| CONSIGNA |
Reproduce íntegramente y sin cambios el texto de opinión sobre Rafa Nadal y la pandemia.

| FRAGMENTO SELECCIONADO |
▽

Esta pandemia destroza vidas, asola economías, cercena derechos, atemoriza a las gentes… cualquiera diría que sólo una cierta incapacidad para asimilar la realidad permanece inalterable pese al desastre generalizado. El último ejemplo de tan extendida inconsciencia lo ha dado Rafa Nadal, a quien todos admiramos por su palmarés y por su simpatía.

El mejor tenista del mundo detesta la nueva normalidad y lo que quiere es la "normalidad de antes": un anhelo expresado con énfasis de match point en una entrevista que ha hecho las mieles de odiadores contumaces o circunstanciales.

Lo que Nadal ha expresado con naturalidad es uno de los cánones de nuestro tiempo: el de la frustración que deviene de la incapacidad para asumir que no afrontamos sólo una amenaza, un cataclismo. La incapacidad de comprender que esta enfermedad no es algo muy malo que te puede suceder si estornudan al lado, sino algo terrible y siniestro que ya nos está sucediendo a todos. No se trata de regocijarse en el derrotismo, sino de gestionar el presente sin renunciar al principio de realidad y sin dar pábulo a una desconcertante superficialidad.

Nadal no ha dicho algo distinto de los que todos hemos pensado o expresado con mayor o menor desparpajo. Pero no por ello deja de ser un absurdo: que me devuelvan el pasado, nada menos.

Mientras muchos ciudadanos enferman y se arruinan, otros se enfadan porque las franjas horarias para salir al running encajan mal con sus horarios o con sus biorritmos. Mientras mucha gente muere, la economía se hunde y los países toman decisiones a tientas, sin más guía que una rudimentaria metodología de prueba y error, muchos ciudadanos se quejan porque no saben qué hacer con los chiquillos tantas horas en casa.

△

| DATOS EXTRAÍDOS |

▽

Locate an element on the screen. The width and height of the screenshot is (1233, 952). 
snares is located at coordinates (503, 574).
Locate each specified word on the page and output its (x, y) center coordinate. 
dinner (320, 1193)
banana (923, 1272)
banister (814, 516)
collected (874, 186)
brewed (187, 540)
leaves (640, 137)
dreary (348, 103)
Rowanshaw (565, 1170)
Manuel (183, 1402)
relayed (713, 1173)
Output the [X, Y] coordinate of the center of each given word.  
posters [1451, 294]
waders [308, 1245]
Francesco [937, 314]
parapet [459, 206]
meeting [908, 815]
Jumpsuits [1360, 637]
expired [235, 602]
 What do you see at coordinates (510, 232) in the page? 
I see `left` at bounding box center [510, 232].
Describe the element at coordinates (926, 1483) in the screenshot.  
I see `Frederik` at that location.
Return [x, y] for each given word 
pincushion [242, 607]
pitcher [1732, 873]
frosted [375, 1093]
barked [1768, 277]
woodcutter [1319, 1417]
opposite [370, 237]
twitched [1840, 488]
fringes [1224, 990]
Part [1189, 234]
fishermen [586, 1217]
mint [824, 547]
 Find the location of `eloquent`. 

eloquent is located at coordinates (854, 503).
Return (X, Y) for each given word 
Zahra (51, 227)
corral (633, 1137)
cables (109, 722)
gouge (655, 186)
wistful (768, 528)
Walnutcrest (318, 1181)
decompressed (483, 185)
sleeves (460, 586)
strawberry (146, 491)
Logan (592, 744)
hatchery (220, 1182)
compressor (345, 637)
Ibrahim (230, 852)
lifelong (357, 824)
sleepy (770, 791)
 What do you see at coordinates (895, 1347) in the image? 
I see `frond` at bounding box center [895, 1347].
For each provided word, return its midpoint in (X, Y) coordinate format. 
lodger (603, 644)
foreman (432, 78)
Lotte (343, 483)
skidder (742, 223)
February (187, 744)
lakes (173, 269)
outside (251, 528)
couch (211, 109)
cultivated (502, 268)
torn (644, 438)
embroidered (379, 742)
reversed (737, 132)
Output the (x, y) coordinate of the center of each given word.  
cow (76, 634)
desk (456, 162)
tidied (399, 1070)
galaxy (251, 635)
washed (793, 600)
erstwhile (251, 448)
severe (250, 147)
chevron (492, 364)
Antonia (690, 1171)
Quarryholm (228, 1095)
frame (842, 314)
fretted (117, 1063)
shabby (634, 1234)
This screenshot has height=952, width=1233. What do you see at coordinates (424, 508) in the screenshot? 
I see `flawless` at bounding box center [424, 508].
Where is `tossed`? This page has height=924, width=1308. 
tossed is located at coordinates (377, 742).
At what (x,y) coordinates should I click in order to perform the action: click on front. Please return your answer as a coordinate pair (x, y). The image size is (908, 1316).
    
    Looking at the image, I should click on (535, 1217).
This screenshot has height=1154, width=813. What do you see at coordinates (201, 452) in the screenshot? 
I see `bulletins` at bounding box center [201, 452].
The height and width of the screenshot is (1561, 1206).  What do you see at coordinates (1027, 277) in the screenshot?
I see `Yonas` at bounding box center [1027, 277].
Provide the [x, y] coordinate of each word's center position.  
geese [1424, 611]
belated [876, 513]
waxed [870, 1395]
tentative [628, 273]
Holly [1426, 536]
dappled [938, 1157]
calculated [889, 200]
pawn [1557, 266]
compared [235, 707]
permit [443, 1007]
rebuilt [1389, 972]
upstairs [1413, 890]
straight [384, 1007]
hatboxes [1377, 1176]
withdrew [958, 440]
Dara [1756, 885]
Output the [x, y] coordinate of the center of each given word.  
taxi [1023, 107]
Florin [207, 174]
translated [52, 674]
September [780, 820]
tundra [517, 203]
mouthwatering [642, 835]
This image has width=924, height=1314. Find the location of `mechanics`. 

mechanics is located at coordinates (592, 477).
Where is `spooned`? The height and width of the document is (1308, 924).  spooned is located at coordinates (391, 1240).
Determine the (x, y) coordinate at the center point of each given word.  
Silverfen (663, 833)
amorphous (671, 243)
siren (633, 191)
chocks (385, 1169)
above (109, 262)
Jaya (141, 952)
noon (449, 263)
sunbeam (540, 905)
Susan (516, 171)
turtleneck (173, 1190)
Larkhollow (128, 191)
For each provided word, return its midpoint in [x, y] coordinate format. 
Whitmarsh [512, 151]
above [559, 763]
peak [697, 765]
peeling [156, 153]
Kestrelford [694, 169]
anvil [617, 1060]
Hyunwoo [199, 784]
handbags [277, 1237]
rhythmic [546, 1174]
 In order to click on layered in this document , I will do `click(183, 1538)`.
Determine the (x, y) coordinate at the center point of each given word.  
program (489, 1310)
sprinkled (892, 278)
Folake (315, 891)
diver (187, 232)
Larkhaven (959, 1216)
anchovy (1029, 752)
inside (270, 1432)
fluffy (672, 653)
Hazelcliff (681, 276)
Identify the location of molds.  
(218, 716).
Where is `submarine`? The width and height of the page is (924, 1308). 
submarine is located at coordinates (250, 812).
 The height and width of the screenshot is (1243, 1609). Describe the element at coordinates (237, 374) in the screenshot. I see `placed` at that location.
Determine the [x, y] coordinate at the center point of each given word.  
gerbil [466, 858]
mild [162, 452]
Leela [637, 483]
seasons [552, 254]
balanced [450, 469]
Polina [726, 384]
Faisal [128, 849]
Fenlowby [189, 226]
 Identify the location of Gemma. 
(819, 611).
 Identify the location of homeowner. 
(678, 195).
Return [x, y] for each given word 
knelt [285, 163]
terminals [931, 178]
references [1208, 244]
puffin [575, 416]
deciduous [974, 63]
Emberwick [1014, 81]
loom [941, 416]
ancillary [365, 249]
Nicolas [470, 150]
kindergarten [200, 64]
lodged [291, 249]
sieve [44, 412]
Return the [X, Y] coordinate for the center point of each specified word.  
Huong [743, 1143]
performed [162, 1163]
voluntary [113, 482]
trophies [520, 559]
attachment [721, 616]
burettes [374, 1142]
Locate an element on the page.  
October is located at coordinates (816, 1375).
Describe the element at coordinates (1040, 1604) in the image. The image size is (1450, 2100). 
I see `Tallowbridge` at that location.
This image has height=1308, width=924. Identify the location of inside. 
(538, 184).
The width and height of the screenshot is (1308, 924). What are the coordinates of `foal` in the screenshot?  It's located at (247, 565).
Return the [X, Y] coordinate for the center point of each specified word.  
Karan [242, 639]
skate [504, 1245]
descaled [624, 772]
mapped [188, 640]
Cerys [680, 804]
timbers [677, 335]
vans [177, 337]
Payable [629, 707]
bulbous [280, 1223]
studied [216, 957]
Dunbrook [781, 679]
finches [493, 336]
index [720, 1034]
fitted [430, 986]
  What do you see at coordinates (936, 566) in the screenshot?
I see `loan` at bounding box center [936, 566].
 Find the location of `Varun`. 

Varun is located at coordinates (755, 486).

△

| EJERCICIO RESUELTO |
Esta pandemia destroza vidas, asola economías, cercena derechos, atemoriza a las gentes… cualquiera diría que sólo una cierta incapacidad para asimilar la realidad permanece inalterable pese al desastre generalizado. El último ejemplo de tan extendida inconsciencia lo ha dado Rafa Nadal, a quien todos admiramos por su palmarés y por su simpatía.

El mejor tenista del mundo detesta la nueva normalidad y lo que quiere es la "normalidad de antes": un anhelo expresado con énfasis de match point en una entrevista que ha hecho las mieles de odiadores contumaces o circunstanciales.

Lo que Nadal ha expresado con naturalidad es uno de los cánones de nuestro tiempo: el de la frustración que deviene de la incapacidad para asumir que no afrontamos sólo una amenaza, un cataclismo. La incapacidad de comprender que esta enfermedad no es algo muy malo que te puede suceder si estornudan al lado, sino algo terrible y siniestro que ya nos está sucediendo a todos. No se trata de regocijarse en el derrotismo, sino de gestionar el presente sin renunciar al principio de realidad y sin dar pábulo a una desconcertante superficialidad.

Nadal no ha dicho algo distinto de los que todos hemos pensado o expresado con mayor o menor desparpajo. Pero no por ello deja de ser un absurdo: que me devuelvan el pasado, nada menos.

Mientras muchos ciudadanos enferman y se arruinan, otros se enfadan porque las franjas horarias para salir al running encajan mal con sus horarios o con sus biorritmos. Mientras mucha gente muere, la economía se hunde y los países toman decisiones a tientas, sin más guía que una rudimentaria metodología de prueba y error, muchos ciudadanos se quejan porque no saben qué hacer con los chiquillos tantas horas en casa.